# What did owners feed their pups hundreds of years ago?



## Julian G (Apr 4, 2016)

Hi, this has sort of been bugging me. I know a lot of you take great care into what you feed your dogs, and it is a great thing. But I can't help but think back to before this multi-billion dollar a year pet food industry. People fed their dogs scraps and anything they could find for hundreds of years. Their dogs were fine and lived normal lives. Are we over-thinking and over-doing the whole feeding thing?


----------



## selzer (May 7, 2005)

Julian G said:


> Hi, this has sort of been bugging me. I know a lot of you take great care into what you feed your dogs, and it is a great thing. But I can't help but think back to before this multi-billion dollar a year pet food industry. People fed their dogs scraps and anything they could find for hundreds of years. Their dogs were fine and lived normal lives. Are we over-thinking and over-doing the whole feeding thing?


Yes and no. 

Hundreds of years ago, there were no vaccines. If the dog got seriously ill, you took it out back and shot it. People didn't spend lots of money at the vet for dogs. Horses maybe. The horses were their transportation and how they got their field work done. So they might call in the horse doctor. But dogs, well even when I was a kid in the seventies, our dogs never went to the vet. My dad bought the dog a license and that was about it. In the eighties, we started going to the vet with dogs, when they were seriously ill. 

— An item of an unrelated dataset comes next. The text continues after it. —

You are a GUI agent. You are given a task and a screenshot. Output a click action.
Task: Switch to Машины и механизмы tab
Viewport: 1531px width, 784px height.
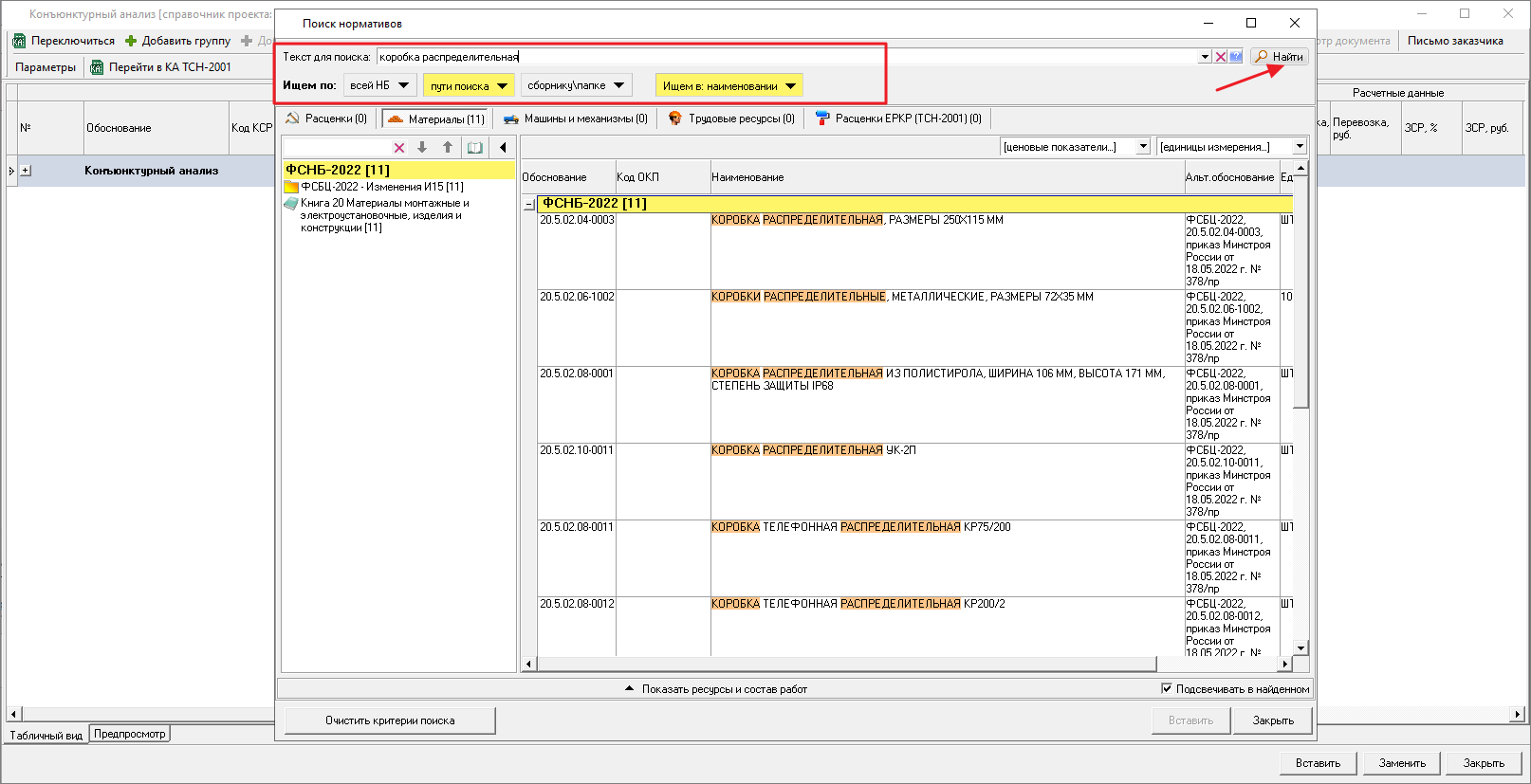point(576,119)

And then there is food itself. Today there are so many additives, and preservatives, and fake fats, that back in the day even your breads and cereal type products would have been made with real eggs, and wholesome grains and animal based fats. Lard -- how many of us cook with it nowadays. Terribly bad for you probably. Not nearly as bad for your dog though. Frying chicken in lard? Ok the dog can eat the chicken raw. But frying chicken in margarine or vegetable oil, well that probably isn't good to just give the remnants to the dog. 

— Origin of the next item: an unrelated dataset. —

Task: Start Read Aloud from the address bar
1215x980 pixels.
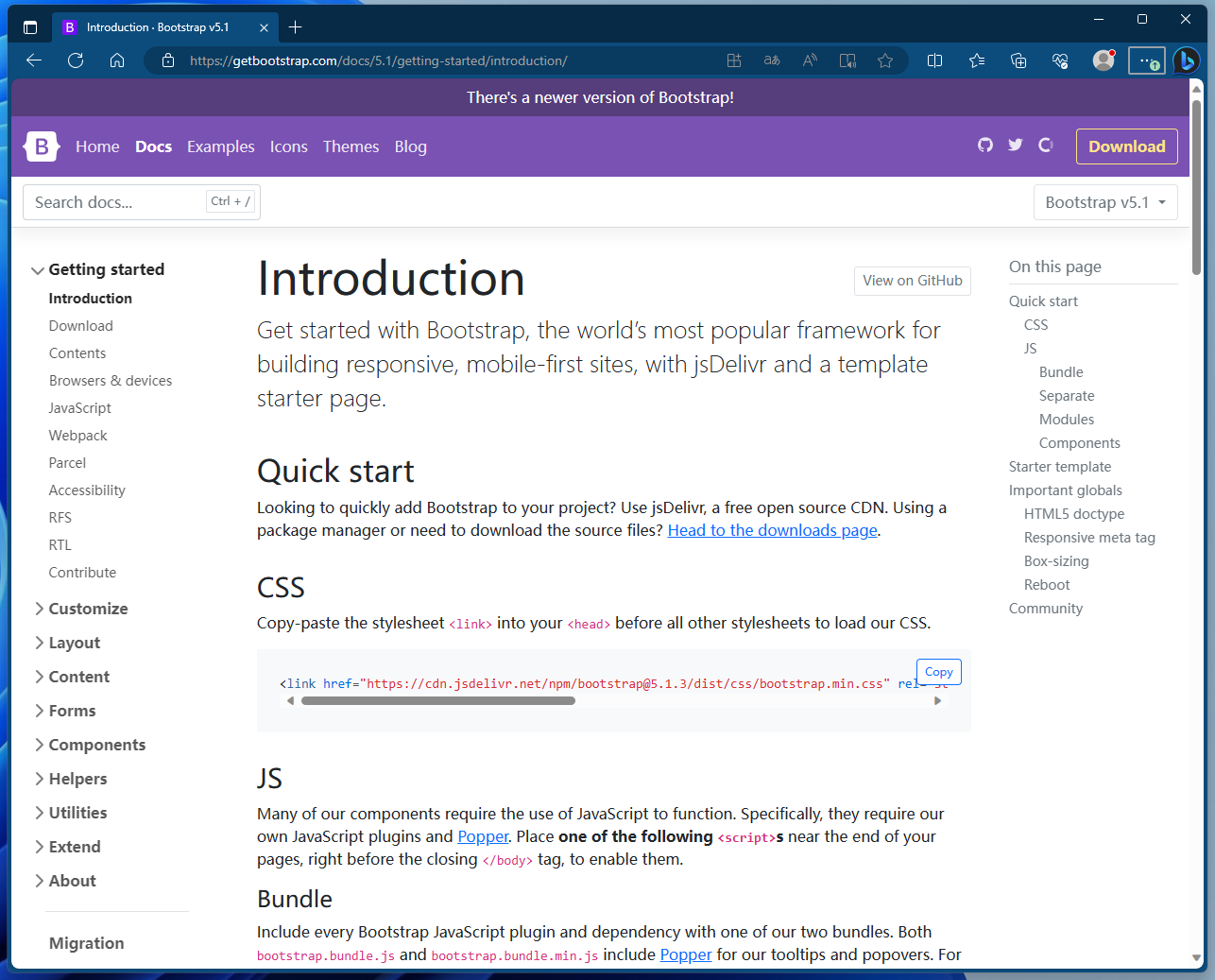Action: (x=810, y=60)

We don't cook much these days we buy breads and pies, soups in cans, and dinners put it little boxes that go from the freezer to the nuker and cost an arm and a leg. They are also full of salts, onion, other stuff dogs probably shouldn't have -- fats that aren't animal fat, etc. The FDA is more concerned about us being poisoned than dogs being poisoned, so they probably won't kill your dog outright. But they might be even less of an appropriate diet for a canine than in years past. 

Babs will be 11 in August. Her favorite food is Chicken Papricka. She likes oranges and brussel sprouts and most things that I eat. She is 89 pounds and should be 70 pounds. I stopped feeding her kibble, and only occasionally will she clean up after Quinnie now. So she is living on scraps. Because I figure she is 11 years old and living on borrowed time and if she wants a piece of cherry pie, God Bless her. I won't say no. But I am trying to reduce her calories because it will be harder for her to carry around that bulk as she gets older, and she isn't getting younger. So, to the green-bean-diet we go. And if I had any strength of character at all, we would be doing it together.


----------



## Muskeg (Jun 15, 2012)

Dogs used to eat human waste of all kinds... yes all kinds.

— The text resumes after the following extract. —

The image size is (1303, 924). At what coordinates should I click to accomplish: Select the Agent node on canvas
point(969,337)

A while ago, I volunteered with a project in a village in Ecuador to help put in a well and latrines. That type of thing.

A local man told me the dogs must hate us because we take away their primary food source.


----------



## selzer (May 7, 2005)

Muskeg said:


> Dogs used to eat human waste of all kinds... yes all kinds.
> 
> A while ago, I volunteered with a project in a village in Ecuador to help put in a well and latrines. That type of thing.
> 
> A local man told me the dogs must hate us because we take away their primary food source.


Ew.


----------



## WIBackpacker (Jan 9, 2014)

The "scraps" that used to be available in many homes were pretty nutritious, relatively speaking. Eggs and egg shells, sour milk, trimmings, less desirable organs, fat, bones. 

We have the luxury, in this day and age, to be pickier and buy things in shiny colorful bags with pretty pictures. If we choose. Some of them are, of course, much better than others.


----------



## Julian G (Apr 4, 2016)

WIBackpacker said:


> The "scraps" that used to be available in many homes were pretty nutritious, relatively speaking. Eggs and egg shells, sour milk, trimmings, less desirable organs, fat, bones.
> 
> We have the luxury, in this day and age, to be pickier and buy things in shiny colorful bags with pretty pictures. If we choose. Some of them are, of course, much better than others.


So what I'm sort of getting at is, what if I just give my dog scraps, leftovers, some eggs, leftover veggies...I bet the dog will live a long and normal life. 
I remember a story of the worlds oldest cat (thought to be the oldest living cat) and I believe she lived to be 24 or more years old. The owner said he never fed her any store bought food. Just veggies and leftover meat here and there.


----------



## selzer (May 7, 2005)

Julian G said:


> So what I'm sort of getting at is, what if I just give my dog scraps, leftovers, some eggs, leftover veggies...I bet the dog will live a long and normal life.
> I remember a story of the worlds oldest cat (thought to be the oldest living cat) and I believe she lived to be 24 or more years old. The owner said he never fed her any store bought food. Just veggies and leftover meat here and there.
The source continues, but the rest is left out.